The negotiations began formally with a ministerial meeting on 24th July, and the agreed objective is to complete them by the spring. A second ministerial meeting, which I attended for the United Kingdom, was held in Brussels on 21st December in order to take stock of the progress made so far and to indentify the issues requiring further negotiation. Human rights was among the subjects discussed, and it was agreed that there was a need for further discussion of the problem.
Is the Minister making progress on this matter of human rights? Is it Her Majesty's Government's intention to continue to press for some provision in the Lome convention for suspension of aid to countries which grossly and persistently violate human rights? Moreover, has he found that the developing countries recognise that this subject must be discussed, despite their natural reservations about their own sovereignty?
The hon. Gentleman has put the point fairly. One of the indications of the progress is that, increasingly, the ACP countries accept that this issue needs to be discussed. We are certain that in the Community's future aid programmes human rights must be given higher consideration and that the agreement should effectively reflect this need.
With regard to help for underdeveloped countries through the EEC, may I ask what is happening about the sugar producer countries of the Caribbean and of Mauritius, which seem to be suffering from regulations being made by the EEC which will make the standard of living in those poor countries much lower?
The special sugar arrangements are not part of the negotiations currently going on about the future of the Lome convention. I should have thought that my hon. Friend would find that reassuring, because the protocol on sugar firmly protects the interests of Commonwealth sugar producers, for whom, as we all know, the sale of their sugar crop is a matter of life or death.
The Community is anxious to work out an effective economic relationship with those countries which should properly belong to the ACP grouping. Certainly there is a strong argument that if we can get such effective economic arrangements this will enable them to have more balanced general political arrangements than might otherwise be the case.
Is not there a fundamental political contradiction in having one criterion, namely, human rights, for the Lome convention, and another criterion, namely, status quo, when dealing with countries such as Iran?
My right hon. Friend he Secretary of State has been very candid about this matter with the House on a number of occasions. The constant argument of the cynic throughout history is, that because it is impossible to make progress on the whole front at once one should take no steps forward. We believe that if one cares deeply about issues such as human rights it is important to approach the issue pragmatically, to build by getting results which can achieve progress in particular situations and have a cumulative effect.

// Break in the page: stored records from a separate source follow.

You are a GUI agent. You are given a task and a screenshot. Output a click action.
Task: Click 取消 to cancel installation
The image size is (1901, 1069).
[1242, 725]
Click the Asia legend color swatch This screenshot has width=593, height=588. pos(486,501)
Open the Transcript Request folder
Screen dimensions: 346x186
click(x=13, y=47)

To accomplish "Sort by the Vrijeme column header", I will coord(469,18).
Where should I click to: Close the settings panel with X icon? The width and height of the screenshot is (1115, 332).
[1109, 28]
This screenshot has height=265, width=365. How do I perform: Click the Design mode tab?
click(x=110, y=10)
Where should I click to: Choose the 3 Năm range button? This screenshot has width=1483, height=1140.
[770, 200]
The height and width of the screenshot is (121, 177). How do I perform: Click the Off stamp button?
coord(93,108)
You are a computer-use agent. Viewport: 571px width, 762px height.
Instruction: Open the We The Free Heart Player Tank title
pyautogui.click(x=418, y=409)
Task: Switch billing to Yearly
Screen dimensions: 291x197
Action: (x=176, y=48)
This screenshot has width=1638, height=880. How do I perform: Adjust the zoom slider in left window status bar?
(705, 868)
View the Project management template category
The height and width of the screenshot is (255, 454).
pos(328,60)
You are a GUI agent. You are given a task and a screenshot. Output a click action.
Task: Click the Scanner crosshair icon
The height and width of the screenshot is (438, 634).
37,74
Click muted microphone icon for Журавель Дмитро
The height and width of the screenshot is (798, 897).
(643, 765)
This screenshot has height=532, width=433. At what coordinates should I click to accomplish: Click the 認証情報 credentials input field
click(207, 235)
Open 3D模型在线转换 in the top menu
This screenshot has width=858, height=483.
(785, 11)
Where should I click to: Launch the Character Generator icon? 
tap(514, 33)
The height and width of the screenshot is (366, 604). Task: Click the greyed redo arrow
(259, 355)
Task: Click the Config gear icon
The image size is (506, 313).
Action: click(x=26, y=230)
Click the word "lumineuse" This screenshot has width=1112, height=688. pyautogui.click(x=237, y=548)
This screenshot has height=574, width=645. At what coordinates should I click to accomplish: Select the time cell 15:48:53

Why, under the Lome convention, are Commonwealth countries in Africa given trading privileges into the Common Market which are denied to Commonwealth countries in Asia, such as India? Is not this a blatantly unfair discrimination, to which the Government were signatories? What do the Government intend to do about it?
I think that the hon. Gentleman is right to point out that there is a certain dichotomy here. The Government are emphatic that the Community must have an effective and growing programme of assistance to the so-called non-associates, because we do not want to see the Lome convention becoming a divisive measure in so far as our relationships with the Third World as a whole are concerned.